start STORED DATA
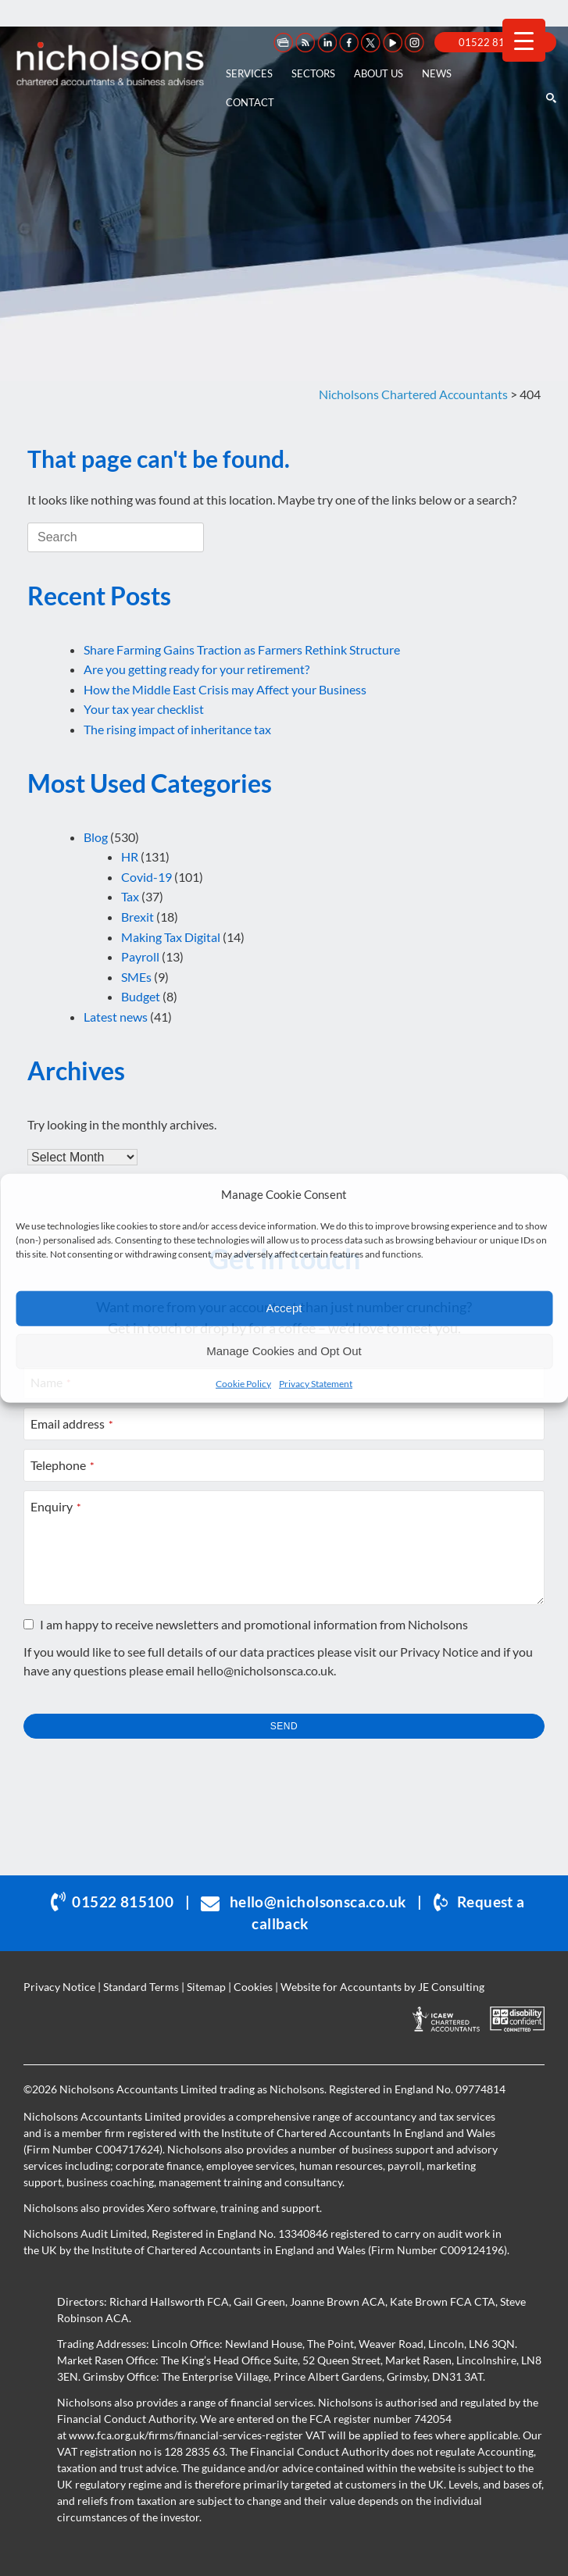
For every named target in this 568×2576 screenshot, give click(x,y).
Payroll (140, 956)
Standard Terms (141, 1986)
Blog (96, 837)
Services (249, 73)
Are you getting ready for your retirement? (196, 669)
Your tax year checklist (144, 708)
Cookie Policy (243, 1383)
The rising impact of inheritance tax (177, 729)
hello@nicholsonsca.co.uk (265, 1670)
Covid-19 (146, 876)
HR (129, 856)
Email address (71, 1423)
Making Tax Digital (170, 936)
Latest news (116, 1016)
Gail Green (259, 2301)
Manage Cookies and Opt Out (283, 1351)
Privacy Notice (439, 1651)
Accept (284, 1308)
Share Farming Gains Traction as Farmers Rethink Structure (242, 649)
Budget (140, 996)
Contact (250, 102)
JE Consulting (451, 1986)
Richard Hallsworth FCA (169, 2301)
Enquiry (55, 1506)
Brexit (137, 916)
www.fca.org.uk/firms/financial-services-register (186, 2435)
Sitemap (206, 1986)
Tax (130, 896)
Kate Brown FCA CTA (442, 2301)
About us (378, 73)
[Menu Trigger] (523, 40)
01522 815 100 (495, 42)
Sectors (313, 73)
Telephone (62, 1464)
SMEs (136, 976)
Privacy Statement (315, 1383)
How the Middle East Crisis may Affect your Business (225, 689)
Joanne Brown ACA (337, 2301)
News (437, 73)
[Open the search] (549, 64)
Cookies (253, 1986)
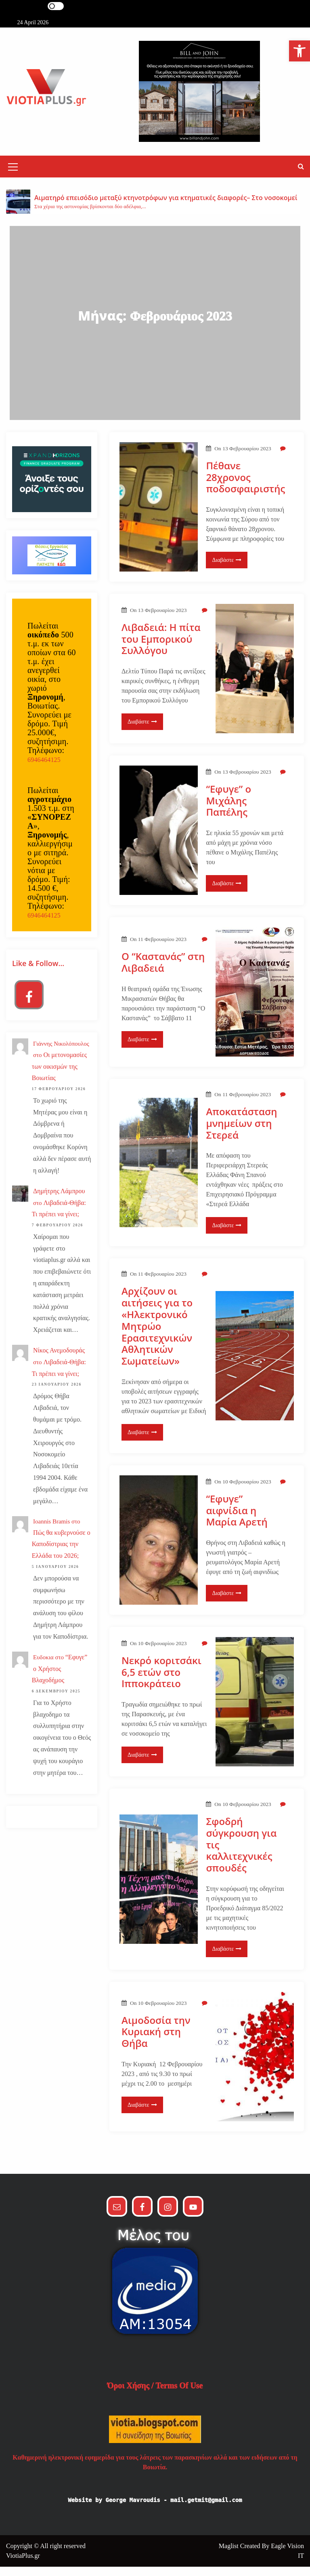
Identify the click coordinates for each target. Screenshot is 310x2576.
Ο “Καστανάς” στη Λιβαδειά (163, 971)
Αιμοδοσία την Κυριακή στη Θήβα (156, 2041)
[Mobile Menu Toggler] (13, 178)
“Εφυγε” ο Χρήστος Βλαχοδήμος (60, 1678)
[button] (301, 175)
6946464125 (44, 769)
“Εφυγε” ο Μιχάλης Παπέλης (228, 810)
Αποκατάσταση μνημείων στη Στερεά (241, 1132)
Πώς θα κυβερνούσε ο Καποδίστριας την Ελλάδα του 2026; (61, 1553)
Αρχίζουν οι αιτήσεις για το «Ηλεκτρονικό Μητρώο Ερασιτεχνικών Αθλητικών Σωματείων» (157, 1335)
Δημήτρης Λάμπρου (59, 1200)
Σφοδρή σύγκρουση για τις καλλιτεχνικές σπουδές (241, 1854)
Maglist (229, 2555)
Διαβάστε (226, 569)
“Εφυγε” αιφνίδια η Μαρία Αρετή (236, 1519)
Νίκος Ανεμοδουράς (59, 1359)
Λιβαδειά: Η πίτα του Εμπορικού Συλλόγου (161, 648)
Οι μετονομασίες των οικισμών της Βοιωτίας (59, 1076)
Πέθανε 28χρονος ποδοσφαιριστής (245, 486)
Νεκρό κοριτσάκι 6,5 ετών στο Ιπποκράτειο (161, 1681)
end STORED DATA
• [WHAT IS NEEDED]:
Reproduce every line of the items above, requests included, but multiply each coordinate in the answers by 1.25 and round it to a whole number, with halves rounded up. Leave all other numbers as they are and omit the pictures.

• [OUTPUT]:
For every named target in this 568×2576 screenshot, give click(x,y).
Payroll (175, 1195)
Standard Terms (176, 2483)
Blog (120, 1046)
Services (311, 91)
Are you getting ready for your retirement? (245, 836)
Your tax year checklist (180, 885)
Cookie Policy (304, 1729)
The rising impact of inheritance tax (221, 911)
hello@nicholsonsca.co.uk (331, 2088)
Covid-19 (183, 1095)
HR (161, 1070)
Email address (89, 1779)
Making Tax Digital (213, 1170)
Latest news (145, 1270)
Gail Green (324, 2876)
Manage Cookies and Opt Out (354, 1689)
Privacy Notice (549, 2064)
Accept (355, 1635)
Share Farming Gains Traction as Farmers Rethink Structure (303, 811)
Budget (175, 1245)
Contact (313, 128)
JE Consulting (564, 2483)
Richard Hallsworth FCA (211, 2876)
Enquiry (69, 1883)
Brexit (171, 1145)
www.fca.org.uk/firms/financial-services-register (233, 3044)
Sitemap (258, 2483)
Tax (163, 1120)
Kate Brown FCA CTA (553, 2876)
About us (473, 91)
[Menu Trigger] (654, 50)
01522 815 100 (619, 53)
Sectors (391, 91)
Telephone (78, 1830)
SMEs (170, 1220)
Privacy Statement (394, 1729)
How the Middle East Crisis may Affect your Business (281, 861)
Joanne Brown ACA (421, 2876)
News (546, 91)
[Open the search] (686, 80)
Cookies (316, 2483)
Identify the click coordinates for each target. Screenshot is 310x2576.
Ο “Καστανάς” στη Λιβαδειά (204, 1214)
Αιμοδοσία την Κυριακή στη Θήβα (195, 2551)
[Mobile Menu Toggler] (16, 223)
“Εφυγε” ο Χρήστος Βλαχοδήμος (75, 2098)
[button] (376, 219)
6946464125 (55, 961)
“Εφυγε” ο Μιχάλης Παπέλης (285, 1013)
Αποκατάσταση μνημείων στη Στερεά (301, 1415)
Πώς θα κυβερνούσε ο Καποδίστριας την Ελλάδα του 2026; (76, 1941)
Αρχίζουν οι αιτήσεις για το «Ηλεκτρονικό Μητρώο Ερασιτεχνικών Αθλητικών Σωματείων» (196, 1669)
Δημήτρης Λάμπρου (74, 1500)
Σφοδρή σύγκρουση για τις καλλιτεχνικές σπουδές (301, 2318)
Maglist (286, 3194)
Διαβάστε (283, 711)
“Εφυγε” αιφνίδια η Μαρία Αρετή (295, 1899)
Νίκος Ανεμοδουράς (74, 1699)
Λιβαδειά: Η πίτα του Εμπορικού Συλλόγου (201, 810)
Οι μετονομασίες των οικισμών της Βοιωτίας (74, 1345)
Πέθανε 28χρονος ποδοσφαιριστής (306, 608)
Νεκρό κοριτσάκι 6,5 ετών στο Ιπποκράτειο (201, 2101)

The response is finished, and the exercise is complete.